Can you return, word for word, the lines of the listing starting at the one containing "Decrease quantity with minus stepper" and ending at the one containing "point(228,557)", with both of those lines included and the pictures left out?
━━━━━━
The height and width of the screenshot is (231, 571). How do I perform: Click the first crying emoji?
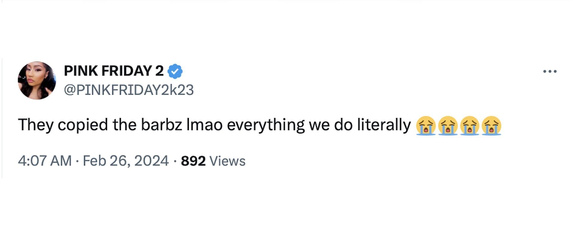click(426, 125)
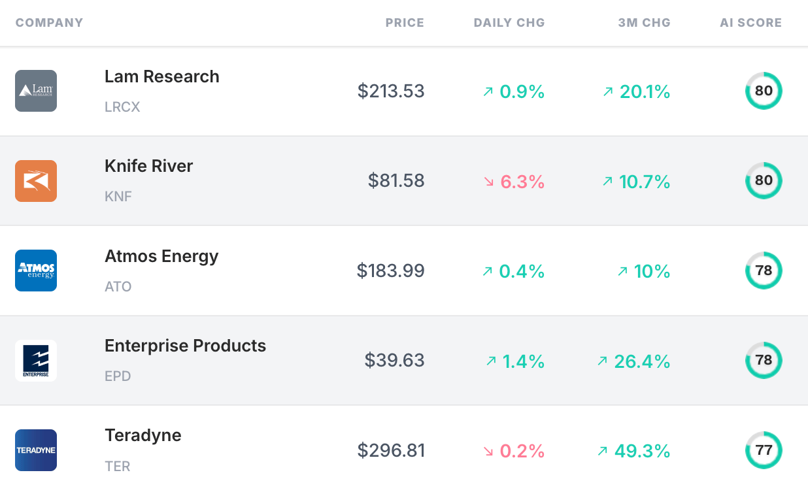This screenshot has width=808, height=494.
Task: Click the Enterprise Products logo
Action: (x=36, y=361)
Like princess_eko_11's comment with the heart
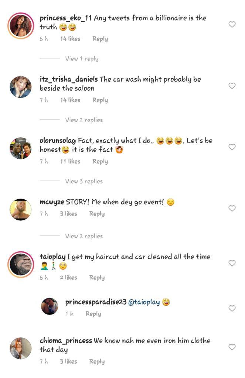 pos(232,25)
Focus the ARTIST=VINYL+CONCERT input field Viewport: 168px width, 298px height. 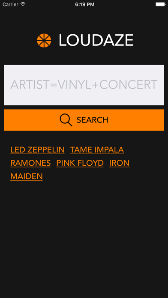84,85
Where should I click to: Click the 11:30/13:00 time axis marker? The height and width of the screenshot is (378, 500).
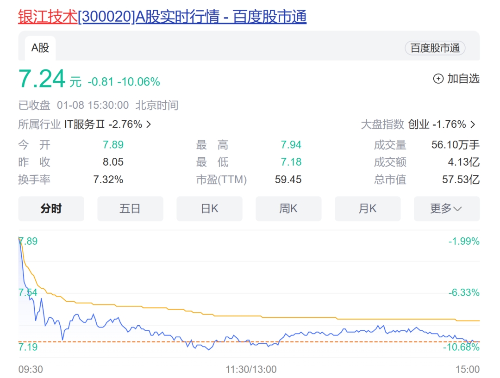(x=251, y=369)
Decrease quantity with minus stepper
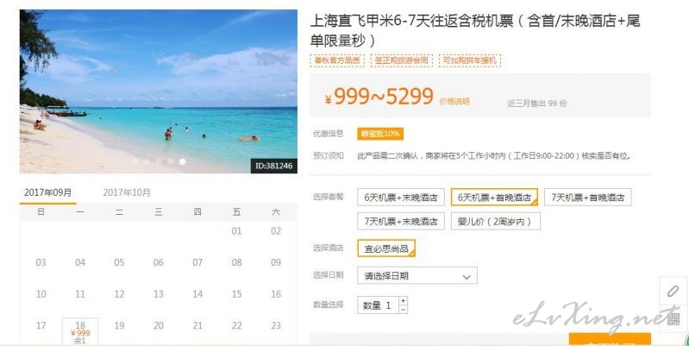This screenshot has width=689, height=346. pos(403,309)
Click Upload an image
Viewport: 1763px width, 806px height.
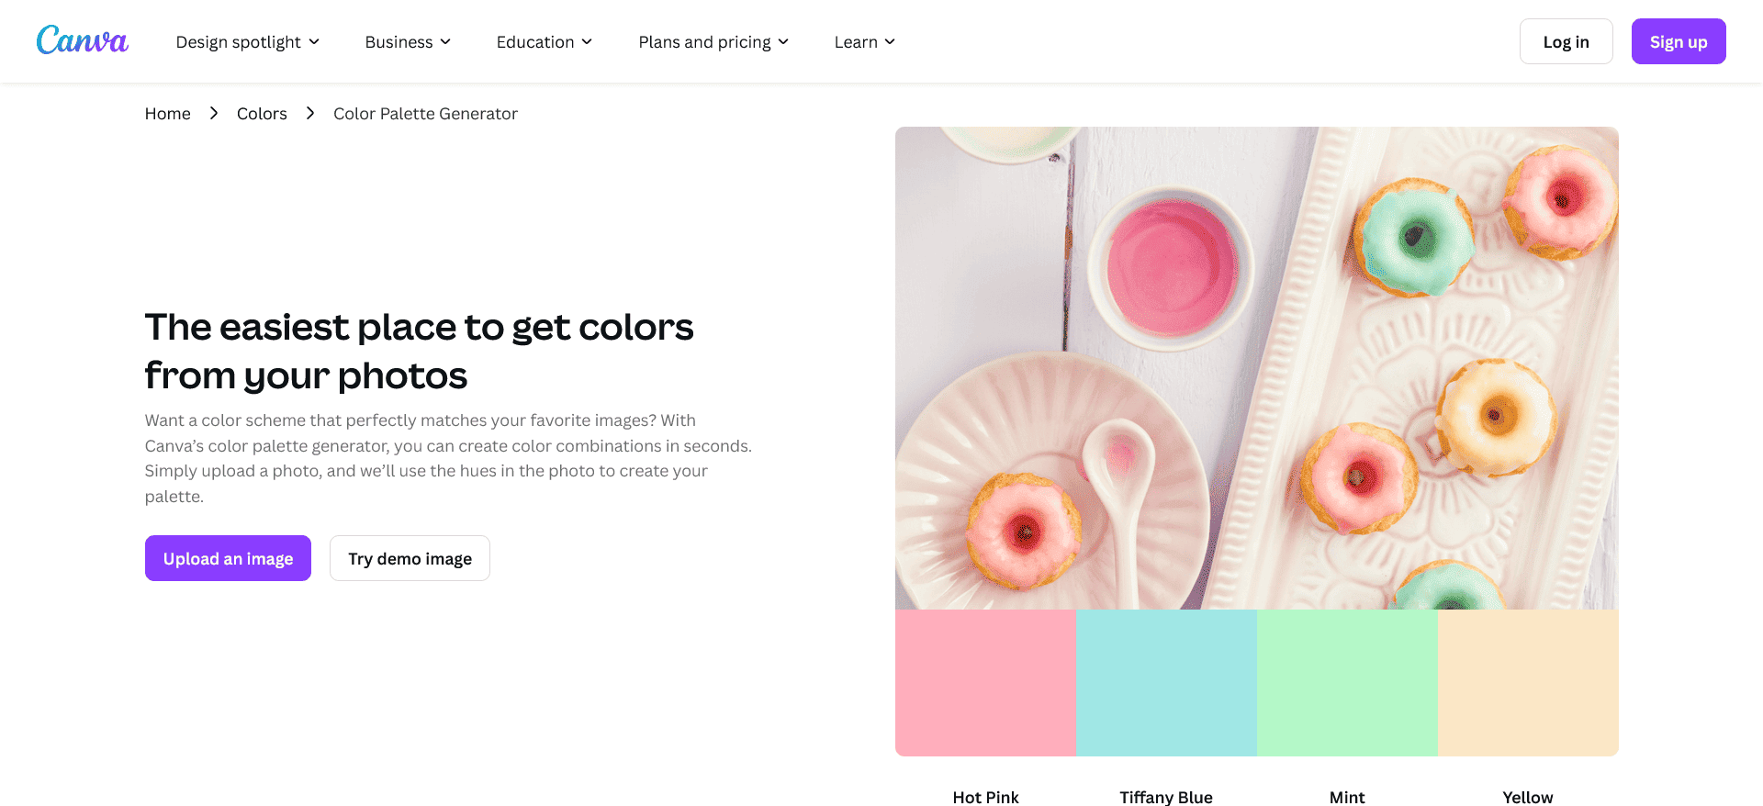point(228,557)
━━━━━━
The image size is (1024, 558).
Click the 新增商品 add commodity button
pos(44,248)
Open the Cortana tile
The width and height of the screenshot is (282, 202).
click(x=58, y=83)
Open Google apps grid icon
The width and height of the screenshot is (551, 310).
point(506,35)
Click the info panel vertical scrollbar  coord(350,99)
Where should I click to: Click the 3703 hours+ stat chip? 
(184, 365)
━━━━━━
**Answer below:**
Decrease quantity with minus stepper
This screenshot has width=689, height=346. pos(403,309)
Click Upload an image
Viewport: 1763px width, 806px height.
point(228,557)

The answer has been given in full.